## BRIEF:
From the entries provided below, copy each line that contains the word "cell".

## RECORDS SHOWN:
====

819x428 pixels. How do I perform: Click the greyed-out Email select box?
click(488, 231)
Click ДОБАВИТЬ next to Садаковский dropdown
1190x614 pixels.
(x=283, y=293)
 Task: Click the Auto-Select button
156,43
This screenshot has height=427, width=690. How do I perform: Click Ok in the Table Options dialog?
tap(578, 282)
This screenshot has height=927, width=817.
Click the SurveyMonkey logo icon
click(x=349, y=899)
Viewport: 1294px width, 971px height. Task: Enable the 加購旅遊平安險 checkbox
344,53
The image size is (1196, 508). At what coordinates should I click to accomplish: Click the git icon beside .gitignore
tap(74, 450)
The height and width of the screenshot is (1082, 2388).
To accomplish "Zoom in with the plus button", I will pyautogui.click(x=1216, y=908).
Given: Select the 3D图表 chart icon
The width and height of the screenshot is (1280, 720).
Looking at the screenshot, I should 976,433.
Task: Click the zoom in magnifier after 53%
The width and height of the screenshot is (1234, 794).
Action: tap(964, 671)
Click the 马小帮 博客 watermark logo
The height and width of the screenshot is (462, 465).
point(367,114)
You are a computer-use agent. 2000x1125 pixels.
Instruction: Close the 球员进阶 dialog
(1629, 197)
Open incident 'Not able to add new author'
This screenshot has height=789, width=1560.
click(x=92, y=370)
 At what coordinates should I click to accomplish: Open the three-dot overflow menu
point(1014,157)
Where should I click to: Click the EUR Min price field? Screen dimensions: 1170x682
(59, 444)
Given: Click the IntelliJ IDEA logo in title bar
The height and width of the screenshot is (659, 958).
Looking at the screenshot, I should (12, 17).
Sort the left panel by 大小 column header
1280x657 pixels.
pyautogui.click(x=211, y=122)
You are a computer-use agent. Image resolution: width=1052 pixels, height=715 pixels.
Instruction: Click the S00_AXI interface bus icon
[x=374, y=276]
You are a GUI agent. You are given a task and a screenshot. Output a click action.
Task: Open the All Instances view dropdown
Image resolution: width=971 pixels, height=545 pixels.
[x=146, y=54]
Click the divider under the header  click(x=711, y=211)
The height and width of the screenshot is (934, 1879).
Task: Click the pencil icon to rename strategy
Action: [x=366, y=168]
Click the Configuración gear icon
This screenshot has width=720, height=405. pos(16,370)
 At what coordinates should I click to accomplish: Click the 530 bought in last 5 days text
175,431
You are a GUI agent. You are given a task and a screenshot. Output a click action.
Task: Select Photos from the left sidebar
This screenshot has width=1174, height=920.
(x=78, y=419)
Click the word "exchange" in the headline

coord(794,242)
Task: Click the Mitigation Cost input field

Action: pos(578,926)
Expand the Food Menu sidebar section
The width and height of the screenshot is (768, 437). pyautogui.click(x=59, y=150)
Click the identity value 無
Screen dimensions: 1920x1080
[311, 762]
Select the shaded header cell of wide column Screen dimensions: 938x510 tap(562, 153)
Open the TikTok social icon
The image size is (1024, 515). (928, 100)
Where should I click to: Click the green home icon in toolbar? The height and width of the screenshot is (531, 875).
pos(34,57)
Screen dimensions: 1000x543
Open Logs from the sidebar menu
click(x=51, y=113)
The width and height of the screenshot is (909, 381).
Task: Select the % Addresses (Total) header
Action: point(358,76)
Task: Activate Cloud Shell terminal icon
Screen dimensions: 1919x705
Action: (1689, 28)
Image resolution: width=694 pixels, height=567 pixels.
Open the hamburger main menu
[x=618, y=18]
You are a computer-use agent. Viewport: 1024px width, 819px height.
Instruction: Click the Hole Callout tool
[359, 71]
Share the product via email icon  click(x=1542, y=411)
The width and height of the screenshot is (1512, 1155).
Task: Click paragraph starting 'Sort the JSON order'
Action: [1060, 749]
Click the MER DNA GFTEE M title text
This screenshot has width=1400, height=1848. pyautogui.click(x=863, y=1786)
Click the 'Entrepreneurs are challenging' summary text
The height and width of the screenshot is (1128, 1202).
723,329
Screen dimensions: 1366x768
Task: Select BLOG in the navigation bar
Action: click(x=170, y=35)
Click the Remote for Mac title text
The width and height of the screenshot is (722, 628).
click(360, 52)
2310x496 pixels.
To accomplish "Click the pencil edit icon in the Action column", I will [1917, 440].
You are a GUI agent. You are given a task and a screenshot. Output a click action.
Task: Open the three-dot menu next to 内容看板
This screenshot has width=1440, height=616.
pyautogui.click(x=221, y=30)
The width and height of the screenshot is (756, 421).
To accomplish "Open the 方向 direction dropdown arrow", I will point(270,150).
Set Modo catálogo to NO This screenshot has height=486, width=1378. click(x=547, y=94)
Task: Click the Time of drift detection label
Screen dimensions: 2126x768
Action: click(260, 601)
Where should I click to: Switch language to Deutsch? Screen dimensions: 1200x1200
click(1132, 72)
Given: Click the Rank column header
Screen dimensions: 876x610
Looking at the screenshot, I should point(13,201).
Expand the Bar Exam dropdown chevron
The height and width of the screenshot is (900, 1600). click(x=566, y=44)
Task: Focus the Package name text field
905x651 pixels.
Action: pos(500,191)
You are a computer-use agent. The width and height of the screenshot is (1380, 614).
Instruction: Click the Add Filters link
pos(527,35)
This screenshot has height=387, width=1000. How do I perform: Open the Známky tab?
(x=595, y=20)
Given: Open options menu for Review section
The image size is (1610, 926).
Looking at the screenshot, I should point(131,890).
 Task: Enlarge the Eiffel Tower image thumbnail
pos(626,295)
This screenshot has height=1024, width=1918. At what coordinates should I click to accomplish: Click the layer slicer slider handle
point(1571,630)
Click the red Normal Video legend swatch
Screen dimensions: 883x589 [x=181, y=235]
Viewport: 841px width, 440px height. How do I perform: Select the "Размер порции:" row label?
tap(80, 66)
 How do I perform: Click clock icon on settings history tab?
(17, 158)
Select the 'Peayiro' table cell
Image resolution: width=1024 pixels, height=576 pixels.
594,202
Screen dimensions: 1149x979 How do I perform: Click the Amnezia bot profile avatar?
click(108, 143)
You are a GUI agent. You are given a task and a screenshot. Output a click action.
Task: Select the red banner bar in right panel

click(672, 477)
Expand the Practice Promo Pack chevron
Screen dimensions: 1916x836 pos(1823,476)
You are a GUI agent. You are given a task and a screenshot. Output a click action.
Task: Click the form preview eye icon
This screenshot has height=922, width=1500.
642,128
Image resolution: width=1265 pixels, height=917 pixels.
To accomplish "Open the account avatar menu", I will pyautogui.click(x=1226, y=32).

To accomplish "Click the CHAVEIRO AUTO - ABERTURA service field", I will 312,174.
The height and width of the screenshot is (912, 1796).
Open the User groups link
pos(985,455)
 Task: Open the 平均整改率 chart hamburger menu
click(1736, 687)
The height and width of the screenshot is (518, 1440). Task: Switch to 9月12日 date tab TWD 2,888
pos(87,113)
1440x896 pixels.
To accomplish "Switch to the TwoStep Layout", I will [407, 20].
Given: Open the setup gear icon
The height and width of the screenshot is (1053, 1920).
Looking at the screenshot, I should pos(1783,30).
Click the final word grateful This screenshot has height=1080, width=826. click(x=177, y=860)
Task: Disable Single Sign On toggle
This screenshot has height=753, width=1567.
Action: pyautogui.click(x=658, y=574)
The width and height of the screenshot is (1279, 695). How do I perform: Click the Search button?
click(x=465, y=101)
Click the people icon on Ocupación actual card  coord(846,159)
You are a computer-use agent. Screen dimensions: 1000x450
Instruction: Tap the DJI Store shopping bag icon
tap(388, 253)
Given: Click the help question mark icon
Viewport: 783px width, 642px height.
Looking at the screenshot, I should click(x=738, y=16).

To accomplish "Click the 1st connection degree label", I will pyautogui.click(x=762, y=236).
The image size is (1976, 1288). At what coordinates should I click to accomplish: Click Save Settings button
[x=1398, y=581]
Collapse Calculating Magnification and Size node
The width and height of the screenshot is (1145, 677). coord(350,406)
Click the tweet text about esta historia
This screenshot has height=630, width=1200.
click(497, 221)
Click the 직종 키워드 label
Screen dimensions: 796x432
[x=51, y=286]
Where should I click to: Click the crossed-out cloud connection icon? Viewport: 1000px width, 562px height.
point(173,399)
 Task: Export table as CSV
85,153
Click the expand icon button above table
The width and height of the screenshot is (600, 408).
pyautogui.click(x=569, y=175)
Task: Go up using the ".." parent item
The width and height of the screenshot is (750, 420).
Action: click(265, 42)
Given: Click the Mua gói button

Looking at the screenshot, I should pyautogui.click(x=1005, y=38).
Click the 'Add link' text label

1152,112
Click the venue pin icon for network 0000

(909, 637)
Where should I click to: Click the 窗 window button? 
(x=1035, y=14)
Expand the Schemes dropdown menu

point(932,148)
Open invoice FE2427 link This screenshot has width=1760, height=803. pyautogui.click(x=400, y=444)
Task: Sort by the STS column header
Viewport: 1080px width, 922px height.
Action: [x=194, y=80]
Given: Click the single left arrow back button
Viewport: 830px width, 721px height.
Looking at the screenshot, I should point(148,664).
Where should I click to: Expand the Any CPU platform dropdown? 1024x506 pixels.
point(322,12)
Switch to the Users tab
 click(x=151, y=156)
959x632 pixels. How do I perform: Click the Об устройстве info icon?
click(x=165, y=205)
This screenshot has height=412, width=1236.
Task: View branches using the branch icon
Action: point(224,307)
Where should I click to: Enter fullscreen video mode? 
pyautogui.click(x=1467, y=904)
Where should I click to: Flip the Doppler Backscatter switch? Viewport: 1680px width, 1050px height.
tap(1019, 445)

====

## EXPECTED OUTPUT:
Select the shaded header cell of wide column Screen dimensions: 938x510 tap(562, 153)
Select the 'Peayiro' table cell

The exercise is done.